■ **TASK INSTRUCTIONS**
In the records below, work out how many lines hold the word "header". Report the number alone.

■ **TASK DATA**

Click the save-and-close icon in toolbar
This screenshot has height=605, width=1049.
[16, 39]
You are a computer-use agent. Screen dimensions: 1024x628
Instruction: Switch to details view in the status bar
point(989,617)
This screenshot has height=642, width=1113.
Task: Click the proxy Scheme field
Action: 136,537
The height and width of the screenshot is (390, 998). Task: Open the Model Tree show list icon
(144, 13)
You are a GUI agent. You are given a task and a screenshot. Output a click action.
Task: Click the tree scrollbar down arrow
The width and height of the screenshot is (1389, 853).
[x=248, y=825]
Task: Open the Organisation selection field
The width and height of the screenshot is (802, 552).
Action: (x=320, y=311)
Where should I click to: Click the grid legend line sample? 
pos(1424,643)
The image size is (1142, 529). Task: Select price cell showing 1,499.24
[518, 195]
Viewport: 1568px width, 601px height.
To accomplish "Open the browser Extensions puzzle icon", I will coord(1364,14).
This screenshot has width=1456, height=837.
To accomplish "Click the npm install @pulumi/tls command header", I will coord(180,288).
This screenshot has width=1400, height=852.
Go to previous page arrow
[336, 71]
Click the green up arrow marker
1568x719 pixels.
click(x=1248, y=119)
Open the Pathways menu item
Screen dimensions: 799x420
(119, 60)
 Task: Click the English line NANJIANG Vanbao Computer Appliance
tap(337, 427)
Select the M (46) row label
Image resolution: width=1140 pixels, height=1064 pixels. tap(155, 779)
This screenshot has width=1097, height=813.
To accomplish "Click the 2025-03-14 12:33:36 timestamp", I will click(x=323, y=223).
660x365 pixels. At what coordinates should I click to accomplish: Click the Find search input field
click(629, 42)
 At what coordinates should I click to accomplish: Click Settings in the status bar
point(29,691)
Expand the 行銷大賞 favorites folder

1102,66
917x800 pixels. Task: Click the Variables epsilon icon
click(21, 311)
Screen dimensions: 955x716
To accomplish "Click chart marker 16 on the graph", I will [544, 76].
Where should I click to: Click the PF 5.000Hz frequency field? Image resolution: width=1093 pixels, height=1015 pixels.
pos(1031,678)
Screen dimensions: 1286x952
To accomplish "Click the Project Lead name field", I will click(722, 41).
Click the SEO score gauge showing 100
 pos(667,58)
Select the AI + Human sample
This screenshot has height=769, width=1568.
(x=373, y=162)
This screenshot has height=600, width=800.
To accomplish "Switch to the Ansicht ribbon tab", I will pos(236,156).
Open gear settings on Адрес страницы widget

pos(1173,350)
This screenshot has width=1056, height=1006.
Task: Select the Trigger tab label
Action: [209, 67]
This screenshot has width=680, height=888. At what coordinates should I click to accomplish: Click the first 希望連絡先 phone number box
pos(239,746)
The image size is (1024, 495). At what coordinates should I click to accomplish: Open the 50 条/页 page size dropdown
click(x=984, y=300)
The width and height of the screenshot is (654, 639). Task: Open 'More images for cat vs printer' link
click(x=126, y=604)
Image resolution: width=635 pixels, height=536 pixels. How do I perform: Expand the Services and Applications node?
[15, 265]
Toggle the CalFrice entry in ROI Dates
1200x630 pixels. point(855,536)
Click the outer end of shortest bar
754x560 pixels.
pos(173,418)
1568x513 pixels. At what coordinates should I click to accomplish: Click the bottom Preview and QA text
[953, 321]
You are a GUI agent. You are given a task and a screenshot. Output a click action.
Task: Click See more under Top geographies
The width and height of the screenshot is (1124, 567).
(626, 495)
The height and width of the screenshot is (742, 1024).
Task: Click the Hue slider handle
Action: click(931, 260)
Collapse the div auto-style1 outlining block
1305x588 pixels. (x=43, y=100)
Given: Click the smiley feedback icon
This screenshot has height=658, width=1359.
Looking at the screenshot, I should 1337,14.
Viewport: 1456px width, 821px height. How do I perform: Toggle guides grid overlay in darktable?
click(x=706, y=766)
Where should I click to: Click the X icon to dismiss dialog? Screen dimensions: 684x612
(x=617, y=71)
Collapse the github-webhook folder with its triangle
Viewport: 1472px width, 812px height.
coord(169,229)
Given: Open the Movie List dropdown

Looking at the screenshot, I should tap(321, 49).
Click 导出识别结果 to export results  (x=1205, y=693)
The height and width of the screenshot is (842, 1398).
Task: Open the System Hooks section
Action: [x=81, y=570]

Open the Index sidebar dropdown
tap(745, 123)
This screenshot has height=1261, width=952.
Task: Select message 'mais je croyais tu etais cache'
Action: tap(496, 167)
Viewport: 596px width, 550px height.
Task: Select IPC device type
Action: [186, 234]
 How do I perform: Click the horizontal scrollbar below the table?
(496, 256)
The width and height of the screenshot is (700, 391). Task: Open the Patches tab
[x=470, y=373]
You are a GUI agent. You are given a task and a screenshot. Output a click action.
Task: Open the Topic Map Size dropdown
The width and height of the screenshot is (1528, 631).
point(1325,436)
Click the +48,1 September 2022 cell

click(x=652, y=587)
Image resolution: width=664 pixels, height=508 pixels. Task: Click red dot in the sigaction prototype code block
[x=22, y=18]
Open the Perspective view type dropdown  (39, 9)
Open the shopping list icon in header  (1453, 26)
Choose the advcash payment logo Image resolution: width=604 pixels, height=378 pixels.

■ **ANSWER FOR THIS EXERCISE**
2